Since neither tradition nor history speaks to the contrary, we may suppose that Cnut was the first to build some kind of palace or residence in this place. His buildings are said to have been burned in the time of Edward; therefore he must have built something. His residence on Thorney was neither continuous nor at any time of long duration. The court of the kings for many generations to come was a Court Itinerant. King Cnut traveled perpetually from place to place, followed by his regiment of house carles, though one knows not how many accompanied him. He stayed at Thorney because he loved the conversation of the Abbot Wolfstan. It was at Thorney that, according to the familiar story, he rebuked the courtiers in the matter of the rising tide; and it was in the concluding years of his reign, when that marvelous change, graphically described by Freeman, fell upon him, and he became exactly the opposite of what he had before shown himself; when he founded and endowed and augmented churches and monasteries.
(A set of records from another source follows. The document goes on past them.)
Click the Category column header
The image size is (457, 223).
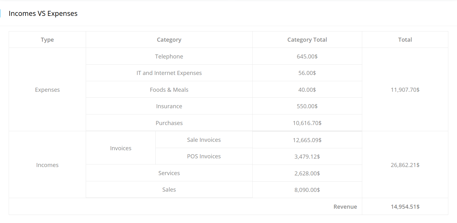pyautogui.click(x=169, y=40)
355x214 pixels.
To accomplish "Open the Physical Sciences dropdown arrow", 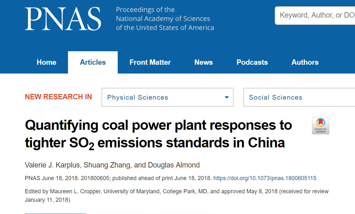I will [227, 97].
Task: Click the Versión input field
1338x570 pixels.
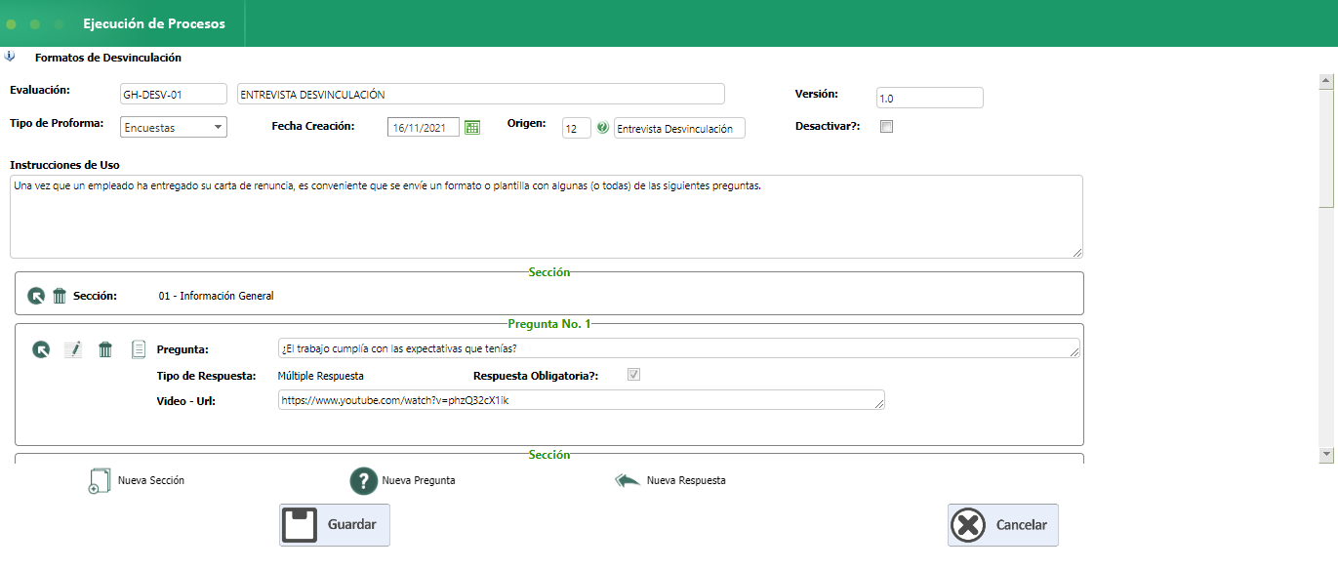Action: click(929, 98)
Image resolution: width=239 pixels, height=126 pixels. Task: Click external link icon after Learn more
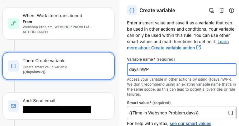pos(199,48)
His heart was changed: the stately services of the minster, the rolling of the organ, the chanting of the monks, the splendor of the altar, the story of the Gospel, the legends and the acts of the Saints, the pilgrimage to Rome,—these things pleased him more than the clash of steel on shield, the war cry, and the glorious madness of the fight. The beginner of the old Palace was the great King Cnut the Dane.

We write under the shadow of the Abbey: the bells peal out over our heads; the organ swells and dies; within the walls are the coffins and the bones of dead kings and princes and nobles. The air is ecclesiastic: we may talk of changed hearts and repentant age. The age of civil wars, intestine wars,—the worst wars of all, the wars of those who speak the same language,—lasted for five hundred years after the death of King Cnut. We who belong to a generation which has learned some self-control, cannot realize the intensity, the strength of the passions which devoured and maddened the kings of old. The things which make history dreadful: the murders, the cry to arms at the least provocation; the cruel disregard of innocent suffering; the wasting, pillaging, destroying of lands and fields and villages and towns, in blind revenge; the blinding and torturing and maiming of which every page is full, these things mean the rage of kings, the revenge of kings upon their enemies. Cnut in his last years had no enemies; he had killed them all. Then there were no more rages; he suffered his head to dwell upon nobler things—in modern language, he “got religion.” And so, at the end of this Prologue to the Westminster Play, we see the King taking off his blood-stained ermine, laying down the sword which has set free so many unwilling souls, and walking in meditation and godly discourse under the quiet cloisters of the Abbey. Outside, the noisy court and camp; within, the calm and peace of the religious life. The picture strikes a note of what is to follow when we pass into the period of history written from day to day, and draw up the curtain for the Pageant, Mystery, or Play of Westminster.

CHAPTER II.
THE KING’S PALACE OF WESTMINSTER.

The kings of England held their Court in the Old Palace, the Palace of Westminster, for five hundred years. Of all the buildings which formed that Palace, there remain at this day nothing but a Hall, greatly altered, a Crypt, and a single Tower. Sixty years ago, before the last of the many fires which attacked the Palace, there was left, much disfigured, a single group of buildings which formerly contained the heart of the Palace, the king’s House. This group, however, was so much shut in and surrounded with modern houses, courts, offices, taverns, and stores, that the ancient parts could be with difficulty detached. Fortunately this task was accomplished before the fire: one can therefore restore one part, at least, of the Palace.